In Japan angekommen traf mich erstmal der (Hitze-) Schock. Es war ein einziges Grau in Grau. Aber als der Tenri Universität Shuttlebus in Tenri ankam, änderte sich zum Glück das Panorama. Neben mir wurden noch 12 weitere Leute am Flughafen eingesammelt, die alle, selbst der Kanadier, asiatischer Herkunft waren.
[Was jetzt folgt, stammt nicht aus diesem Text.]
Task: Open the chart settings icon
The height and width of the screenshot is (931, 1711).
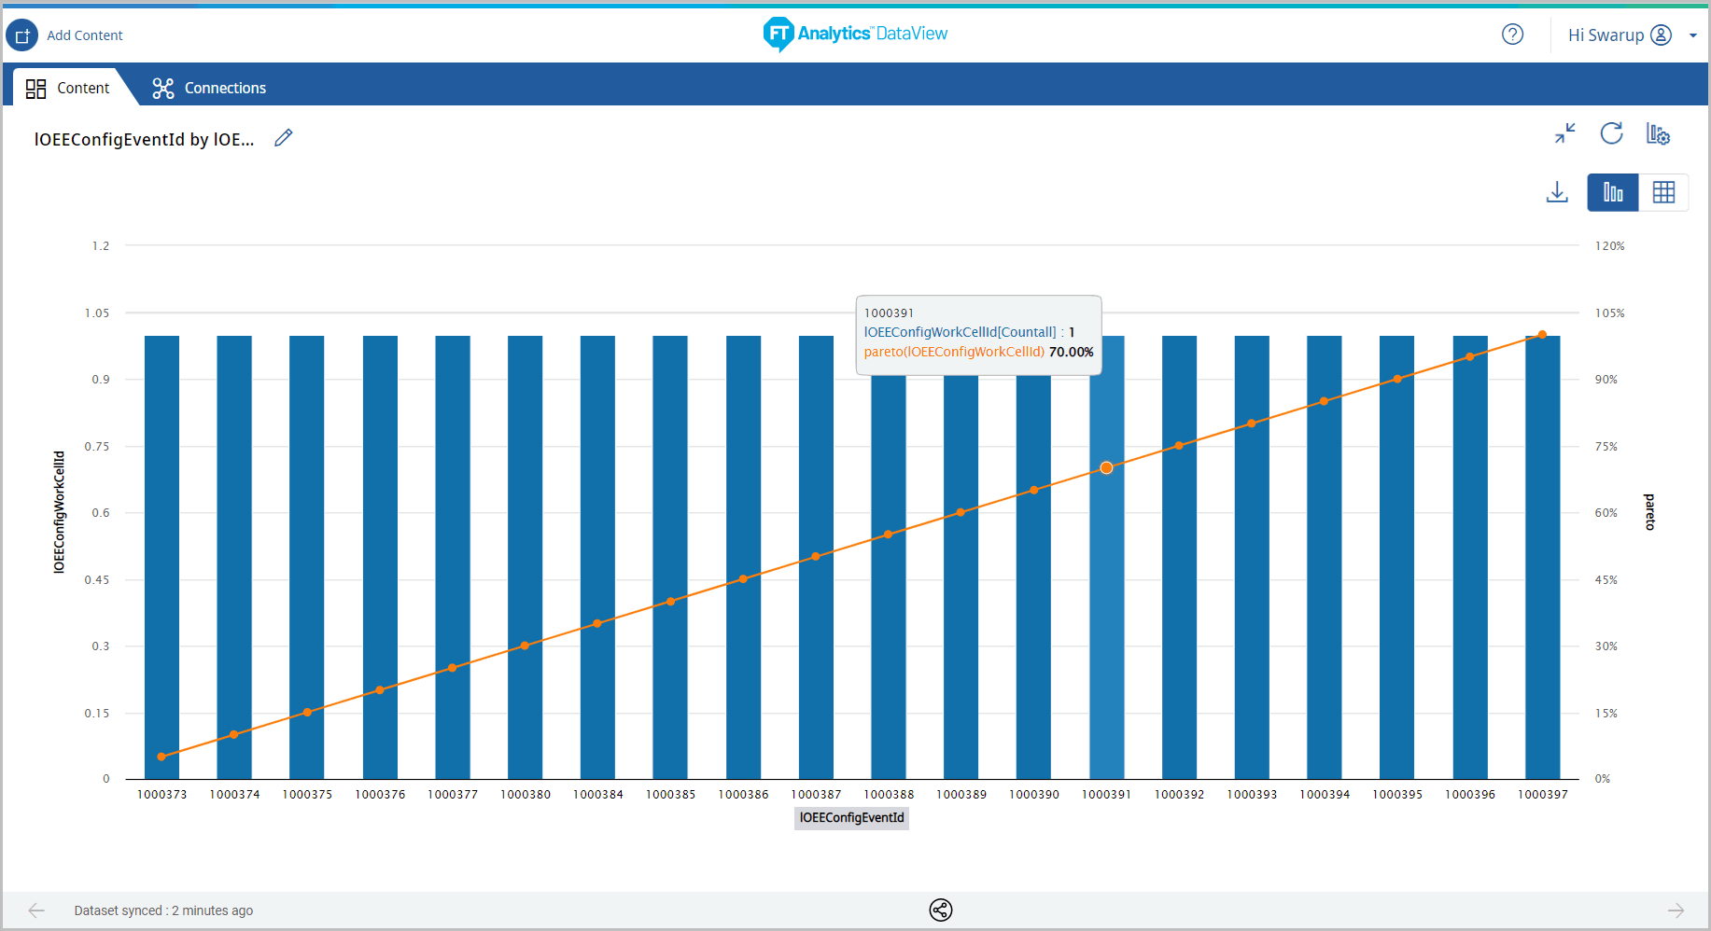Action: [x=1659, y=134]
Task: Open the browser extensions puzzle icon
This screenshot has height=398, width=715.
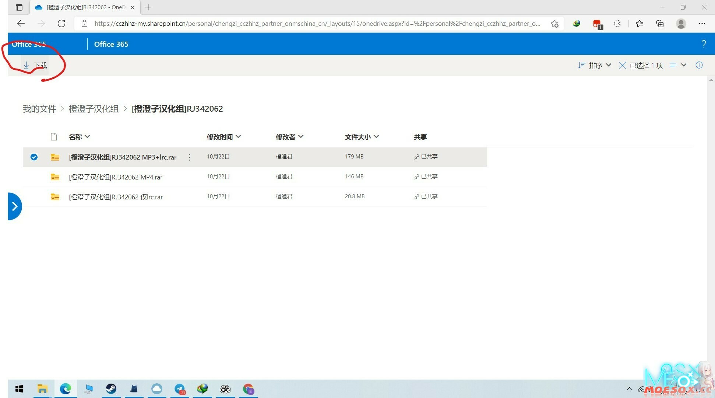Action: click(617, 23)
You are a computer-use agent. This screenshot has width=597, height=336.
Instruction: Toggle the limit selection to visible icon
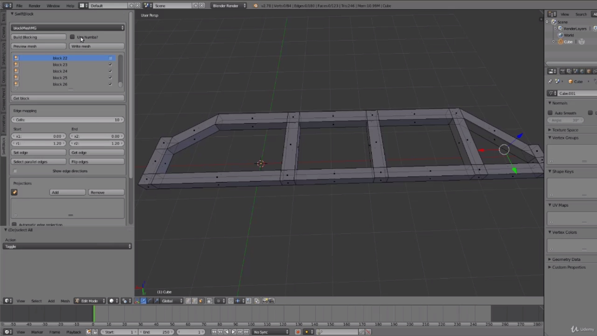pos(209,301)

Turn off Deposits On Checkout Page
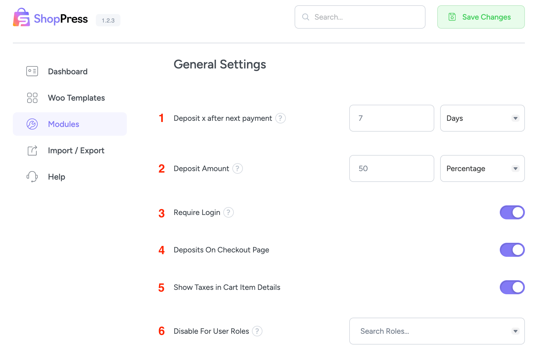coord(512,250)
In Tenri angekommen wurde ich sofort ins Studentenwohnheim verfrachtet. Dort wurde ich bereits von einem Tutor erwarten, der sogar ein paar Brocken deutsch spricht. Erst führte er mich ein wenig im Zimmer rum, zeigte mir das Haus und nahm sich sogar ein wenig Zeit, um mit mir einzukaufen. Der Ersteindruuck ist doch ein sehr positiver. Doch ein kleiner Weltenzusammenbruch kam über mich, als ich erfuhr, daß ich kein WLan habe. Gut, daß ich erstmal nur meine WLan-fähigen Geräte mitgebracht habe. Mein PC kommt erst in 3 Wochen, damit kann ich mich dann im Zimmer ans Netz anschließen. Aber das kann es ja auch nicht sein, da Tag und Phone dennoch Internet brauchen. Leider war der Tutor ratlos, als ich ihn nach einem Elektronikladen fragte. Da werde ich jedenfalls nachrüsten.






Mittwoch, 22. August 2012

Die Vorbereitungen

Hallo Leute,

es sind nun schon wieder einige Monate ins Land gezogen und ich bin immer noch in Deutschland. In den nächsten Tagen geht es aber endlich nach Japan. Ich werde im Kansai International Airport landen; ein kleiner Flughafen, der eigens in einer Bucht nahe Osaka aufgeschüttet wurde. Meine Vorbereitungen für den Ausflug beschäftigten sich aber nicht nur mit dem Flugbetrieb, obwohl es meine erste Flugreise ist*, auf die ich mich schon sehr freue. Nachdem ich einen ersten Bescheid von den Tenri Daigaku (Universität) [天理大学] erhalten hatte, musste ich trotzdem noch sehr lange auf das offizielle Uni-Schreiben warten. Der Grund dafür lag darin, daß die Uni sämtliche Visumsvorbereitungen für mich übernommen hat. Ein sogenanntes 'Certificate of Elighbility'. Ich hatte einen Antrag für das Certificate gleich mit meinen Uni-Unterlagen abgegeben. Dieses wurde dann nach Osaka zum deutschen Generalkonsulat geschickt, anschließend wieder an die Uni und zu guter Letzt zu mir. Diese Prozedur hat in etwa drei Monate in Anspruch genommen. Zum Glück wird mit diesem Certificate aber der Visums-Antrag um ein vielfaches beschleunigt. Innerhalb von sechs Tagen hatte ich mein Visum.
Was mir seit der Bestätigung für den Austausch auch Anfangs zu schaffen machte, war die Sorge um die Kosten. Ich hatte keinerlei Erspartes, oder gar eine vermögende Familie, die mir mit den Aufenthaltskosten zur Seite stehen konnte. Mir blieb im Endeffekt nur die Möglichkeit eines Kredits. Doch war es nicht ganz so leicht eine passende Bank zu finden. Letzten Endes hat dann doch alles zum positiven (?!?) entwickelt.
Das waren im großen und ganzen die wesentlichen Vorbereitungen für meinen Austausch. Um ein Studentenzimmer vor Ort, brauchte ich mich nicht zu kümmern. Das regeln die Japaner alles für mich. Sogar ein Shuttle-Service holt mich vom Flughafen ab und begleitet mich bis zum Wohnheim, welches übrigens unweit vom Campus sein soll.
Jetzt muss ich mich nur noch um meine Klamotten in Deutschland kümmern. Ich sitze jetzt schon auf gepackten Kartons und warte darauf, daß meine Mutter sie vor Abflug einsammelt und in meine alte Heimat bringt. Hier lassen, kann ich sie leider nicht, da mein Zimmer von den Vermietern genutzt werden wird. Also muss ich mir in Japan auch schon eine neue Bleibe für meine Rückkehr suchen. Aber bis dahin habe ich ja noch ein wenig Zeit.

*Im Alter von 5 oder 6 Jahren habe ich mal einen Familienausflug nach Mallorca gemacht.